I know this has been answered with some other posts, but I am still slightly confused. I am trying to understand the realtionship between the speed of memory and the FSB speed of a processor. My question is this can an AMD XP cpu running at 266 FSB use memory running at 333 mhz to its full potential without overclocking the FSB, or do you have to use a P4 processor that can run at 400/533 FSB to fully utilize the power of memory over 266 mhz?
Well the mobo is at KT333 so it can handle the memory, but what I am wondering is since the processor is running at 266 mhz and the memory is running at 333 mhz is there a waste of processing power going on?
you have the older KT266A. fsb 266, mem 266. everything the same.
now with the newer KT333 the mem can run at 266 or asynchronously at 333. not much performance gain there though as the fsb is still only 266. the main benefits are from reduced ram latency due to its higher speed.

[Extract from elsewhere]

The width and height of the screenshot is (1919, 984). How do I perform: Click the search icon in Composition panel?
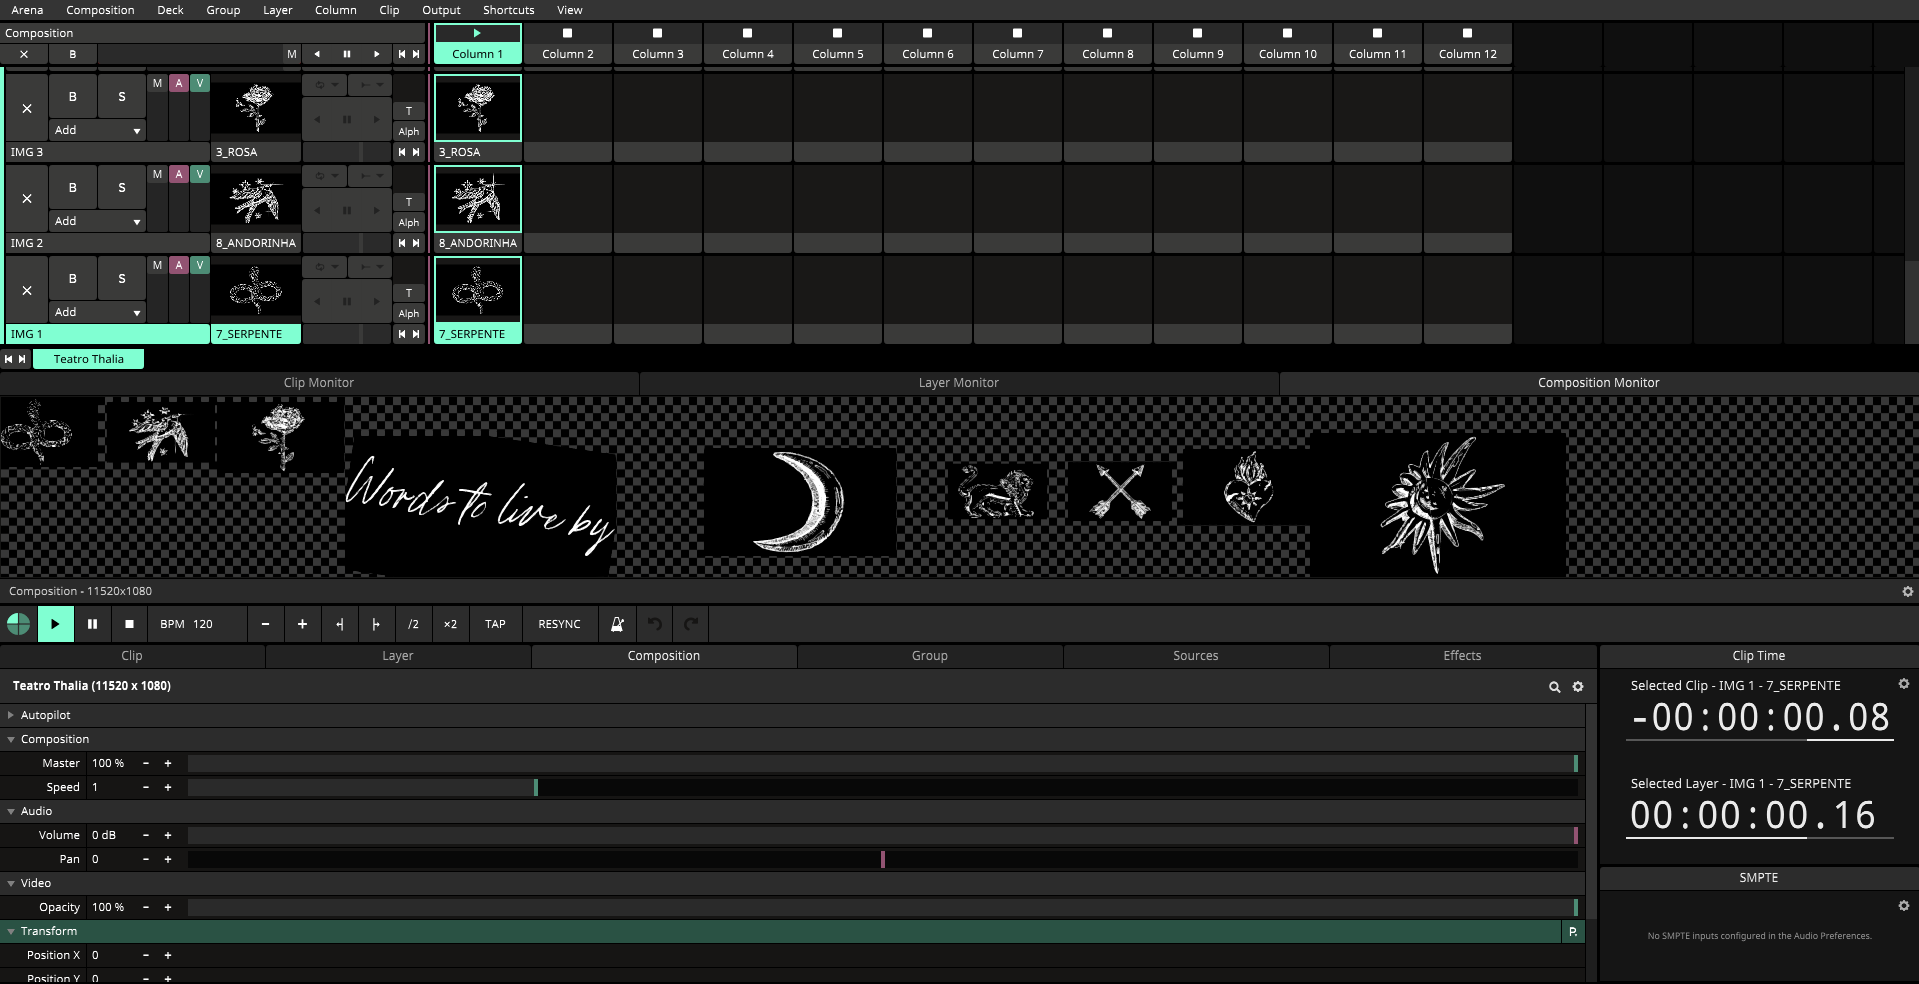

best performance obviously would be 333fsb and 333 mem. currently this can only be achieved through CPU overclocking... push the fsb up to 333.
this however is very hard with a locked CPU. in order for 333fsb to work the cpu has to be able to handle a 25% speed increase. unlikely with most high end XP cpu's, and requires extra core voltage and excellent cooling.
the other (better) alternative is to unlock the CPU, gain acces to the multipliers. so raise the FSB to 333, lower the multiplier correspondingly and run at normal cpu speeds but with a nicer faster fsb.
also, the motherboard itslef had to be able to do 333. many of the cheaper brands dont.